### HOW TO COMPLETE THIS TASK
Output the whole listing below exactly, omitting the images.

━━━━━━━━━━━━━━━━━━━━

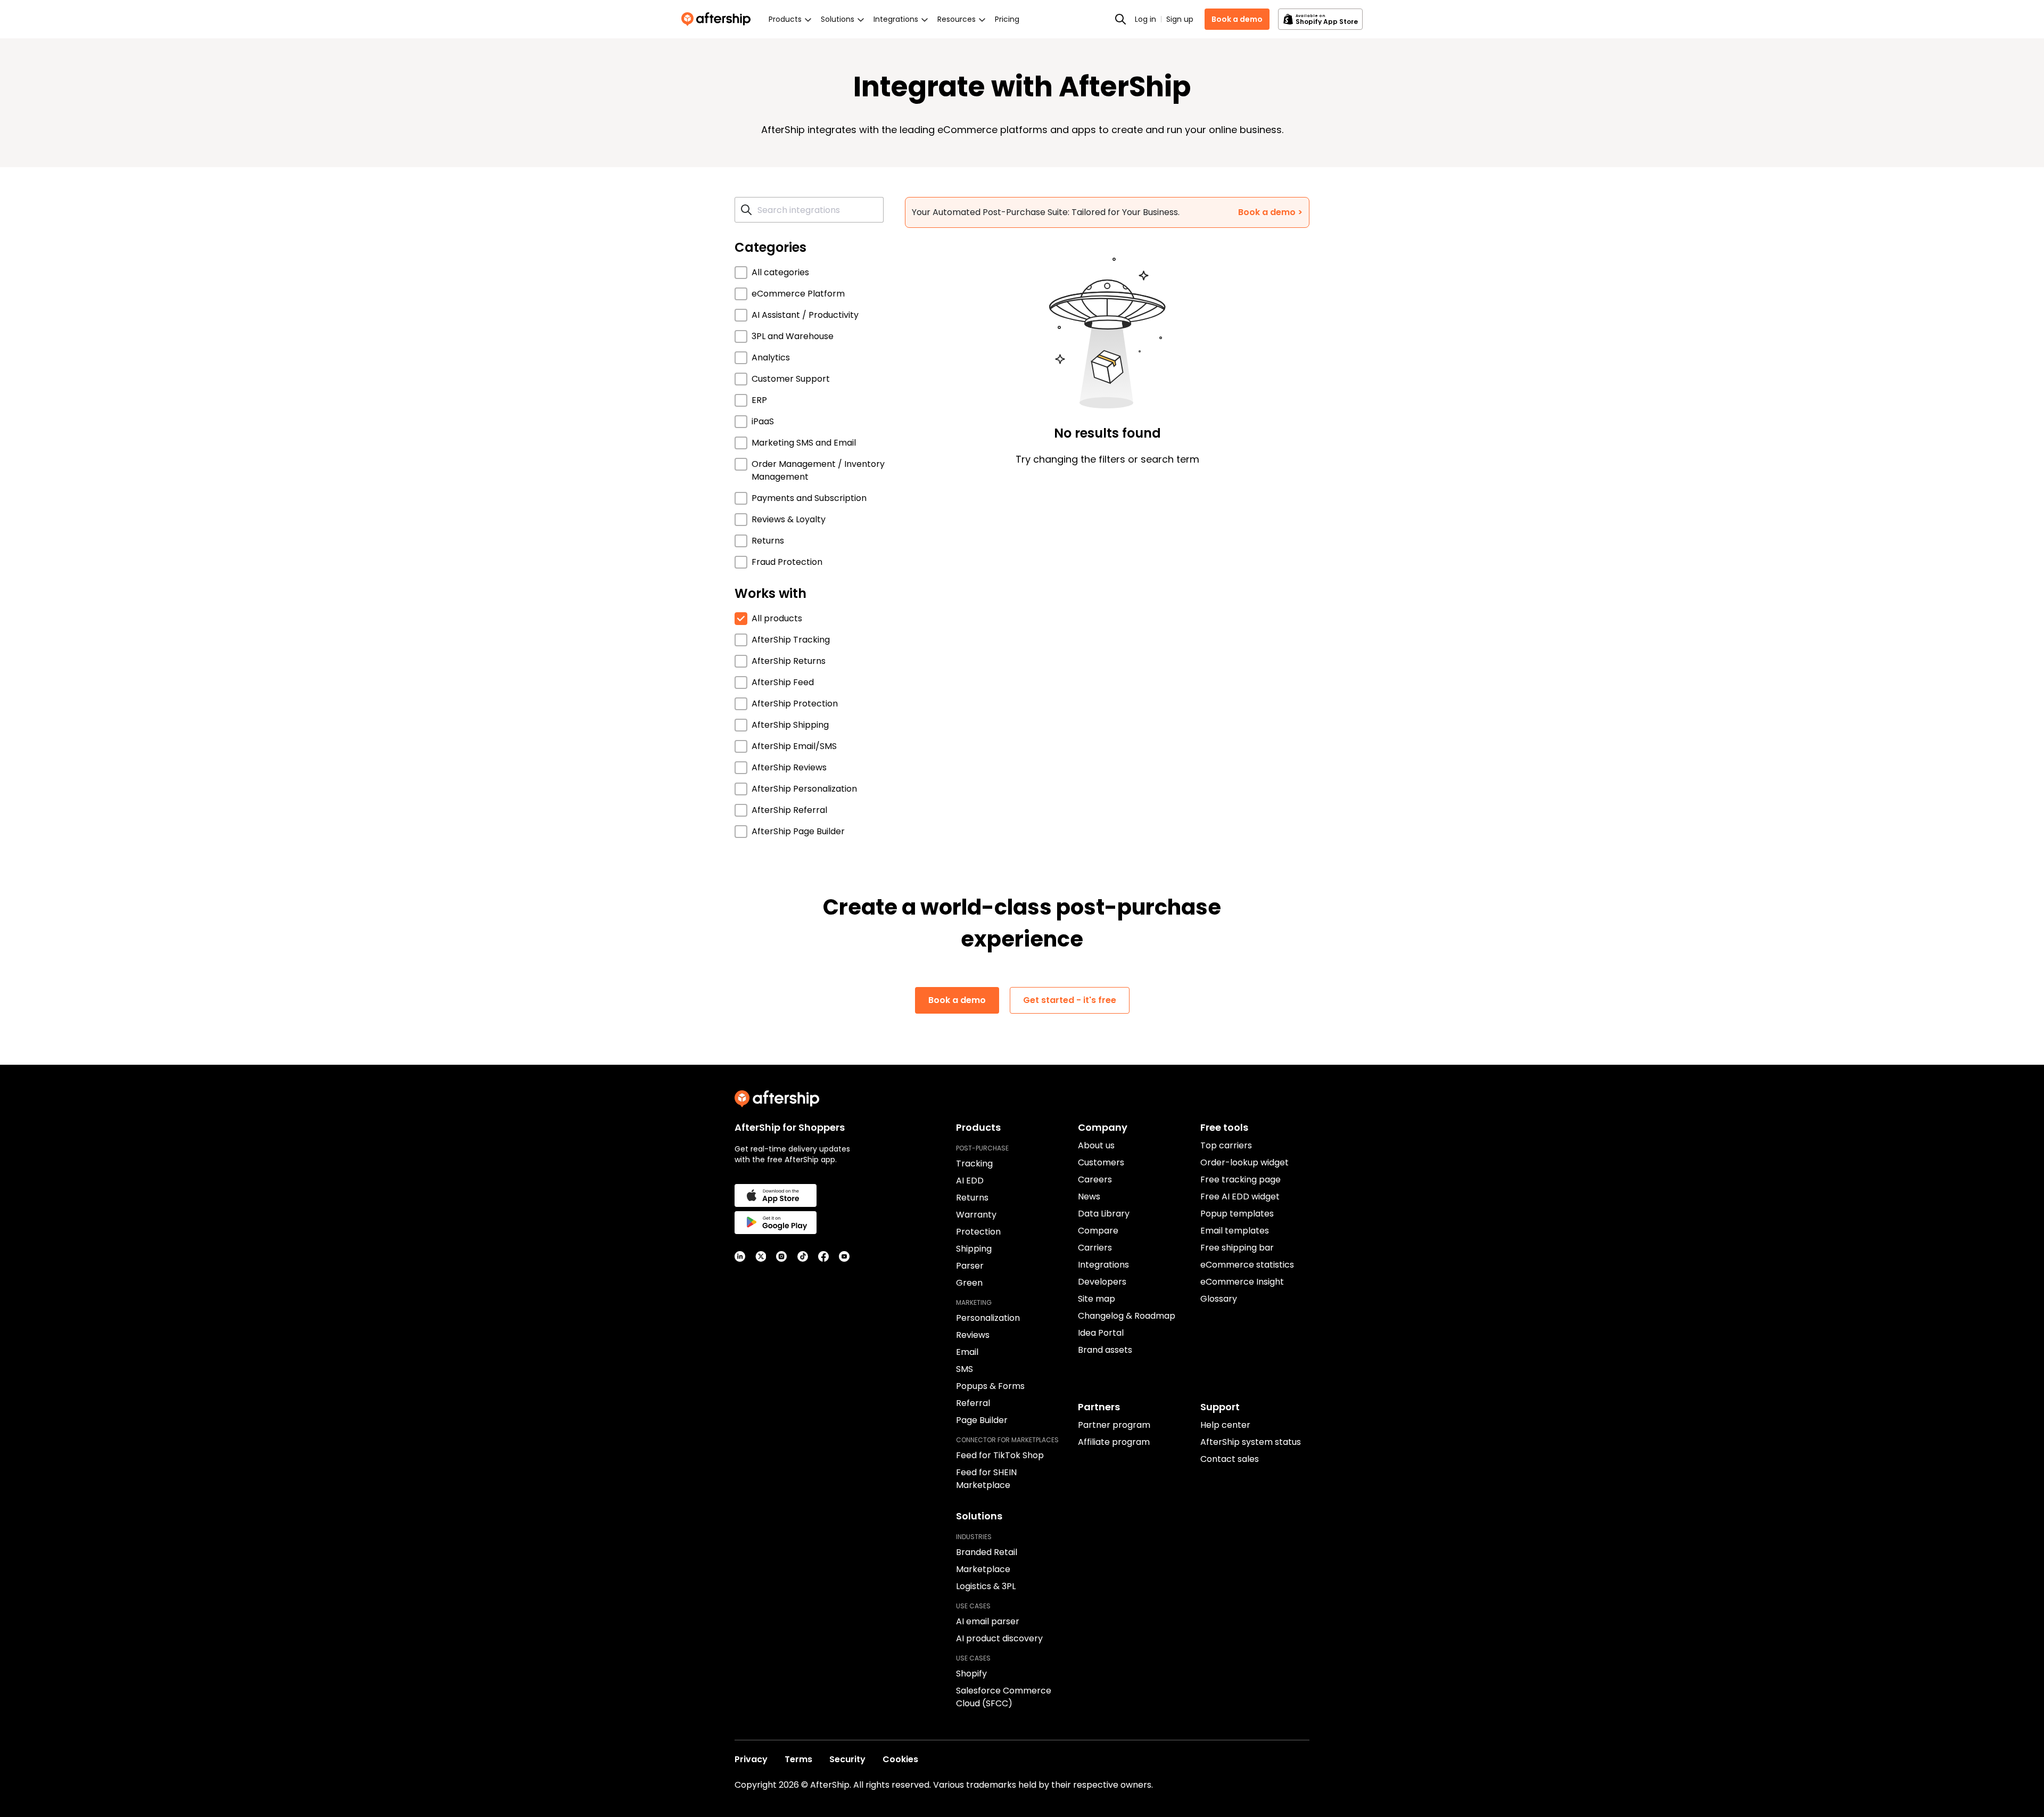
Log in (1145, 19)
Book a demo (1237, 19)
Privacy (751, 1759)
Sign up (1179, 19)
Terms (798, 1759)
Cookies (900, 1759)
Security (847, 1759)
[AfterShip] (718, 19)
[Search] (1120, 19)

━━━━━━━━━━━━━━━━━━━━

### RESULT FOR THIS EXERCISE
Log in (1145, 19)
Book a demo (1237, 19)
Privacy (751, 1759)
Sign up (1179, 19)
Terms (798, 1759)
Cookies (900, 1759)
Security (847, 1759)
[AfterShip] (718, 19)
[Search] (1120, 19)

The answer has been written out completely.